On Creativity: Susan Hill Long

My question to several writers I admire: “I find it profoundly difficult these days to be a writer. My inspiration and enthusiasm have been buried so far below an onslaught of awful news headlines and downright hate, trauma, and tragedy that I struggle to reach them. What’s a girl to do? In a world so woeful and broken, how can I dig beneath the heartbreak and create? Do you have the same thoughts? If so, how do you free yourself to write during these confusing and troubling times?”

I have received thoughtful and inspirational answers. I’m happy to share them with you here over the summer. I’m posting them in a random order, as I received their responses. If you have your own thoughts about these questions, I hope you’ll comment.

_________________________

Susan Hill LongSusan Hill Long writes:

So much clanging and bellowing, so much horrible noise. As citizens, we can’t hole up and quit listening. But let’s listen, as well, to the stories of people who have imagined and who continue to imagine a way and a world that makes sense. Ursula K. Le Guin writes, in her essay The Operating Instructions, “Reading is a way of listening.” For lots of us, so is writing. Maybe listening (reading, writing) requires precisely what it seems we can’t afford—solitude, dream-time, head-space, nature, time for thoughts to flow without judgment. Maybe it seems indulgent to while away an hour in dreamy imagining. But imagining is not a small thing. It isn’t frivolous. Le Guin writes, “…the imagination is an essential tool of the mind, a fundamental way of thinking, an indispensable means of becoming and remaining human.” I like that a lot. That helps me.
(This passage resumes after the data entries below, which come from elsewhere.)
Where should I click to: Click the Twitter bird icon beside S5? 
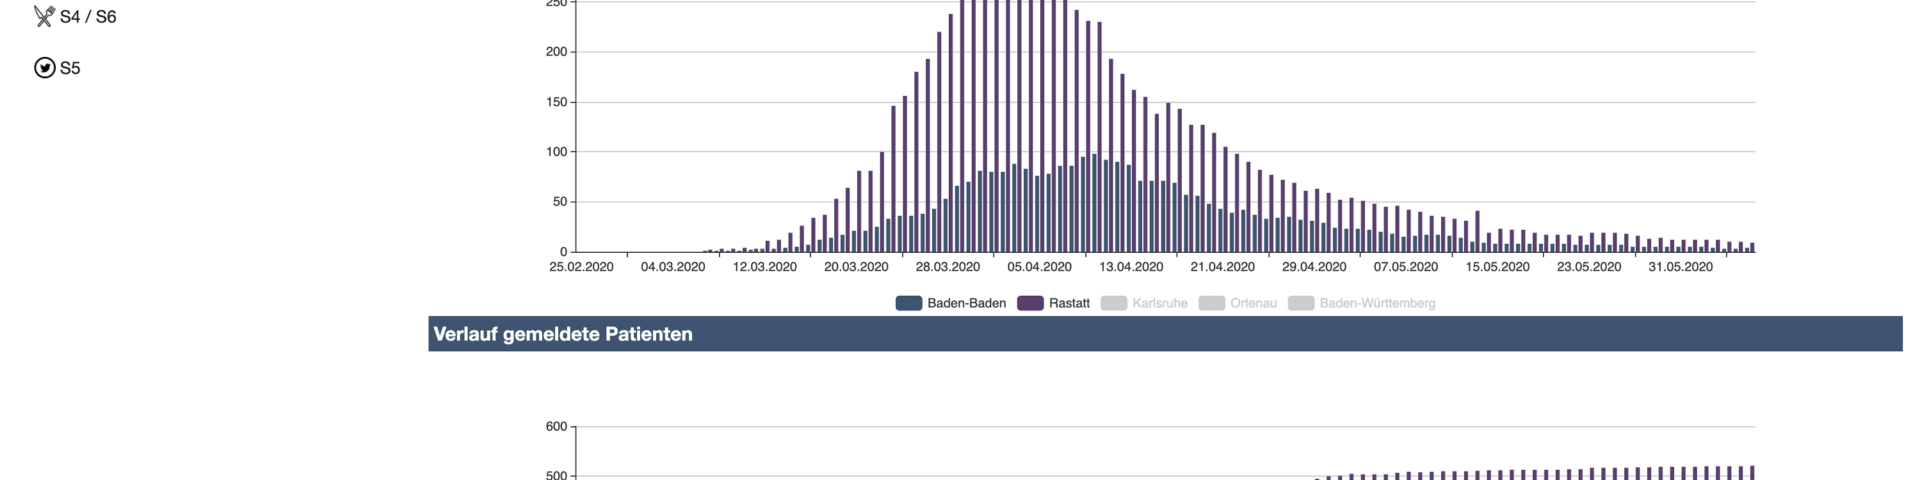coord(44,68)
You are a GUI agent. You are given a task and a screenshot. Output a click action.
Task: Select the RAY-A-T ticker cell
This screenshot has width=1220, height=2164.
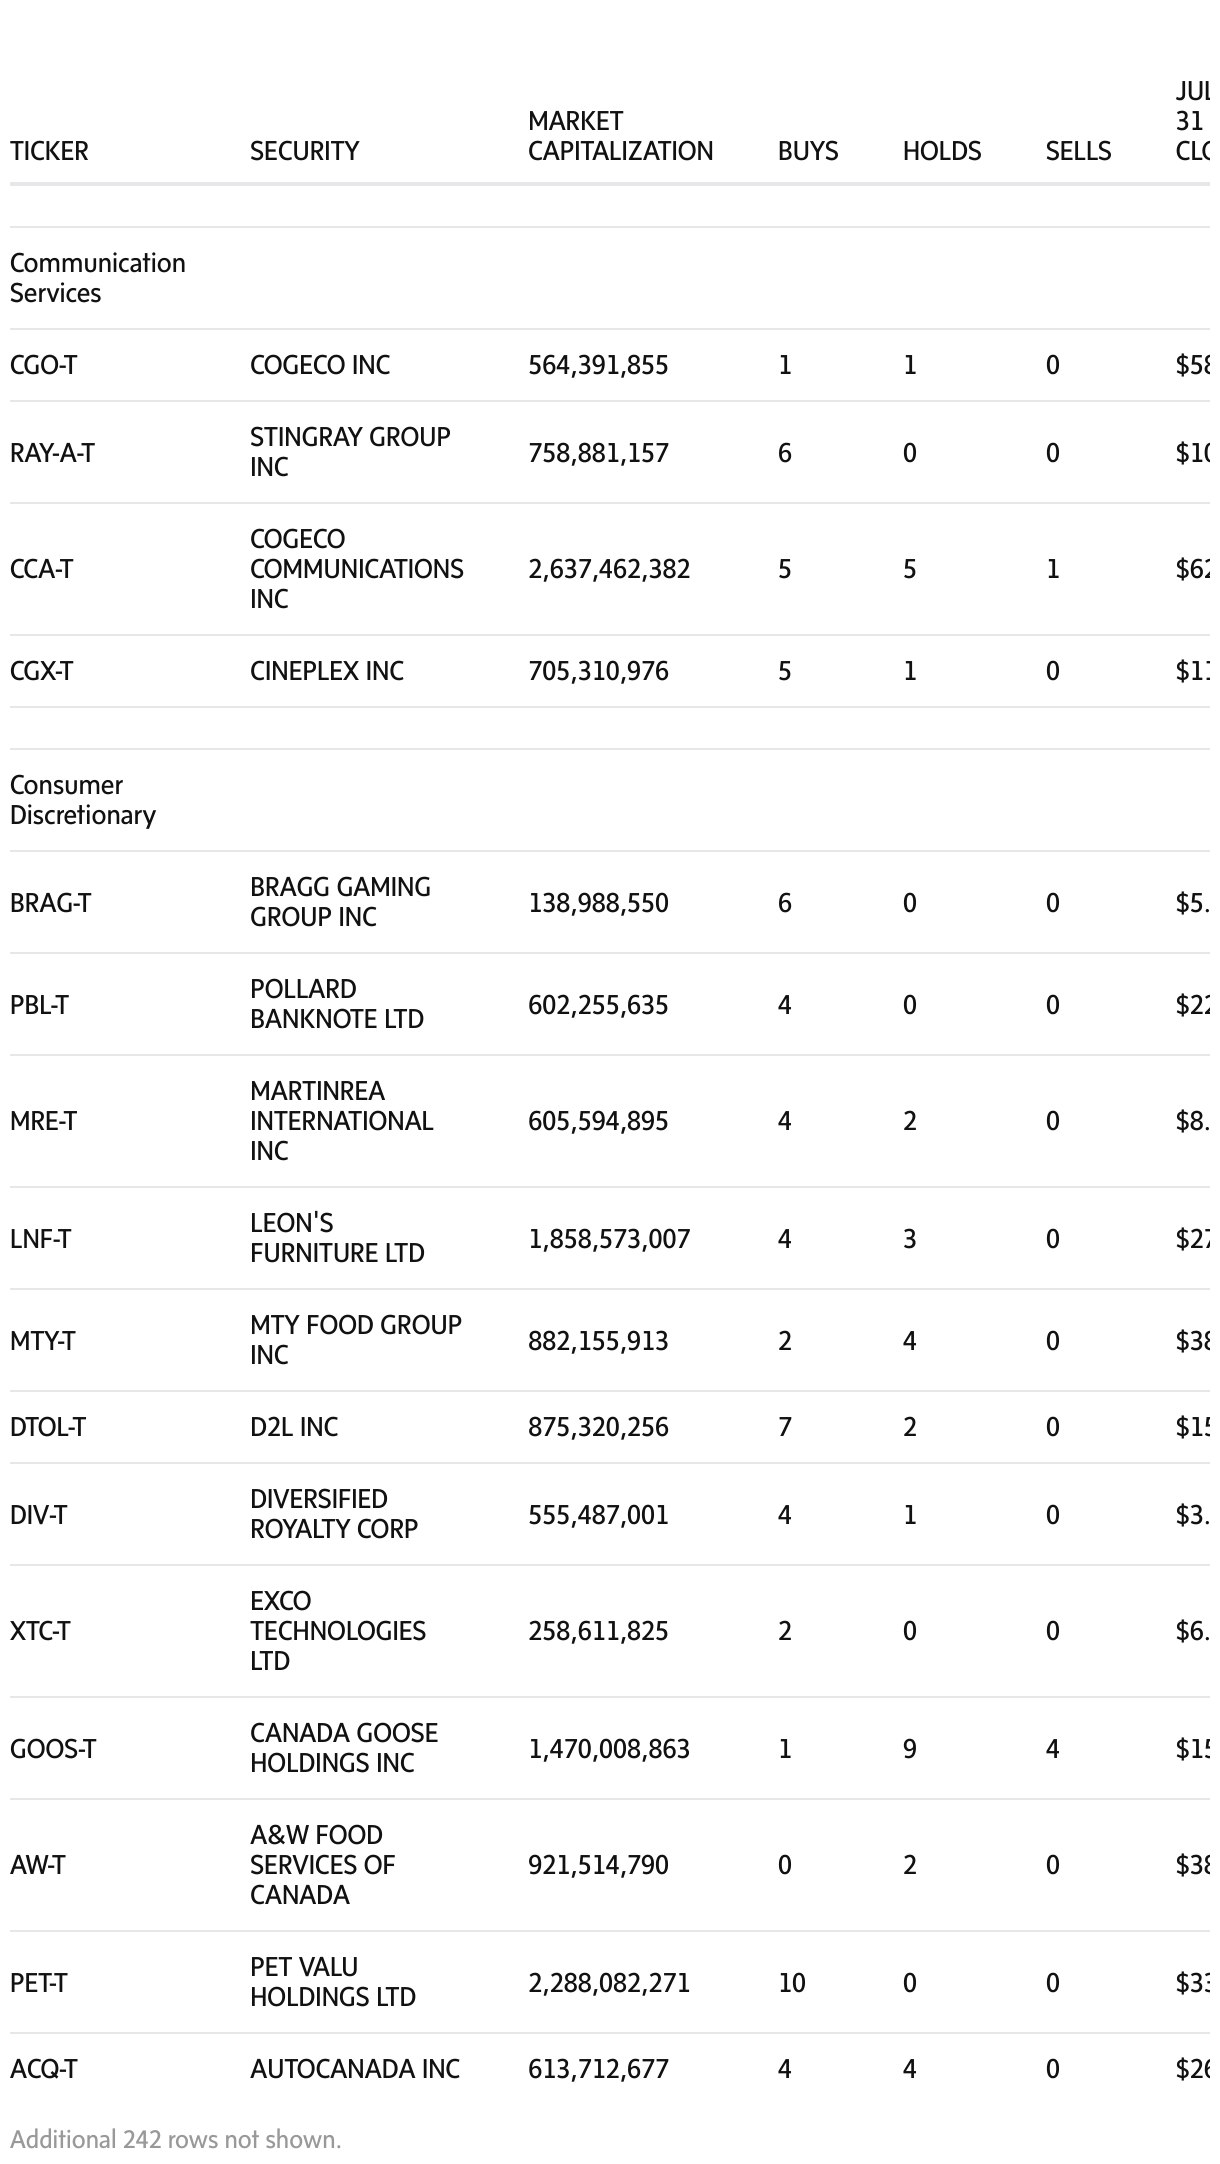(x=52, y=453)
This little note-to-self helps, too. It’s nothing much, the title of a poem. (Doesn’t Mary Oliver often step in to say the exact right thing?) When I saw the words, wherever I saw them, a shy bell chimed in my heart, and so I made a note and Scotch-taped it to my monitor: To be a writer is to have The Chance to Love Everything.
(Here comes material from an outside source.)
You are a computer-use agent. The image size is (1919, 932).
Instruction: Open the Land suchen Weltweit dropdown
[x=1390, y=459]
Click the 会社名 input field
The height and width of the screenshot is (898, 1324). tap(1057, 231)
That’s encouragement enough for me. For you, too?

_________________________

Susan Hill Long

Susan Hill Long is a children’s book author. Her recent books include The Magic Mirror: Concerning a Lonely Princess, A Foundling Girl, a Scheming Pig, and a Pickpocket Squirrel, and the middle grade novel Whistle in the Dark, named a Publishers Weekly Best Book of the Year. Her awards include Bank Street Best Books, Oregon Book Award—the Eloise Jarvis McGraw Award for Children’s Literature—and the Katherine Paterson Prize. She lives in Portland, Oregon, with her husband and two daughters.